══ Seçilen Metin ══

Hristiyanlıkta günlük dua ve ibadetler genelde
kilisede ve papazın yönetiminde yapılır.
Çünkü papaz, dua ve ibadetlerin kabulü için aracıdır.
İbadetlerde Yeni Ahit’ten ve Eski Ahit’in
özellikle mezmurlar kısmından bölümler ve ilahiler
okunur. Hristiyanlıkta haftalık ayin ve dua
ibadeti, pazar günleri yapılır. Haftalık ibadetin
cemaatle
yapılması gerektiği için pazar günü
kiliseye gitmek çok önemlidir. Çünkü bugün,
Hristiyanlıkta en önemli ibadet olarak görülen
evharistiya ayini icra edilir. İsa’nın havarileriyle yediği yemeğin anısına yapılan bu ayinde kutsal kitaptan
pasajlar okunur, ilahiler söylenir, vaaz ve dualar edilir. Günah itirafı, kuvvetlendirme, nikah ve
son yağlama gibi ayinler Hristiyanlığın belli başlı dinî törenlerindendir. Ayrıca noel, paskalya ve haç
yortusu gibi kilisede yıllık olarak yapılan ayinler de vardır.

Hinduizmde ibadet tanrıların heykellerinin önünde yapılır. Herkes kendi tanrısının putuna ibadet
ettiği için vakti ve şekli düzenli olan bir ibadeti yoktur. Hinduların evlerinde tanrı heykellerinin
bulunduğu bir köşe vardır. Burada putlara saygı gösterilir, onların bakım ve temizliği yapılır.18 Bir
Hindu, günlük ibadetini yapmak için sabah gün doğmadan kalkar ve Hinduizmin
besmelesi olan
“om” kelimesi ile tanrısının ismini anar. Saçlarını
başının üzerinde toplar, belden yukarısı ve ayakları
çıplak bir biçimde doğuya doğru yönelir ve bağdaş kurup oturur. Derin bir tefekküre dalarak nefesini
kontrol altında tutar. Bu esnada kutsal kitap Vedalardan dualar okur. Tanrısının putuna su serper ve
ona çeşitli kurbanlar sunar. Aynı ibadeti biraz daha kısa olarak akşam vaktinde
de tekrarlar.

═══
══ Sağlanan Materyal ══

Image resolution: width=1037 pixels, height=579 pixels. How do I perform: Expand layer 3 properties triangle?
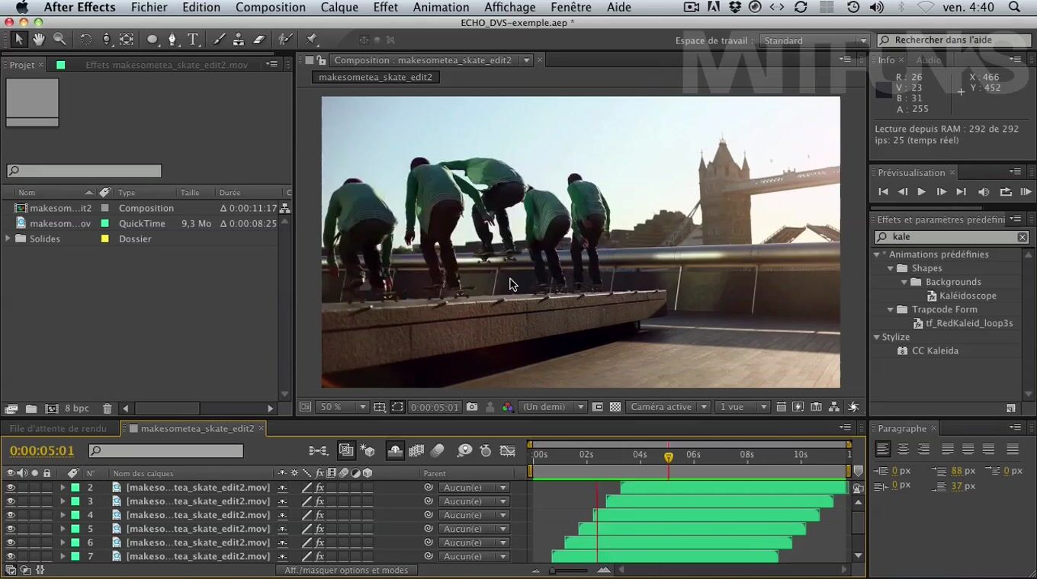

═══

Amaç:
Yukarıdaki seçilen metne göre aşağıdaki soruları yanıtlayın.
(a) Hristiyanlıkta haftalık ayin ve dua ibadeti hangi gün yapılır?
(b) Hinduizmin besmelesi olarak belirtilen kelime hangisidir?
(c) Bir Hindu, günlük ibadetini yaparken hangi yöne doğru yönelir?

Yazılı Yanıt:
(a) Hristiyanlıkta haftalık ayin ve dua ibadeti pazar günleri yapılır.
(b) Hinduizmin besmelesi olarak belirtilen kelime "om" kelimesidir.
(c) Bir Hindu, günlük ibadetini yaparken doğuya doğru yönelir.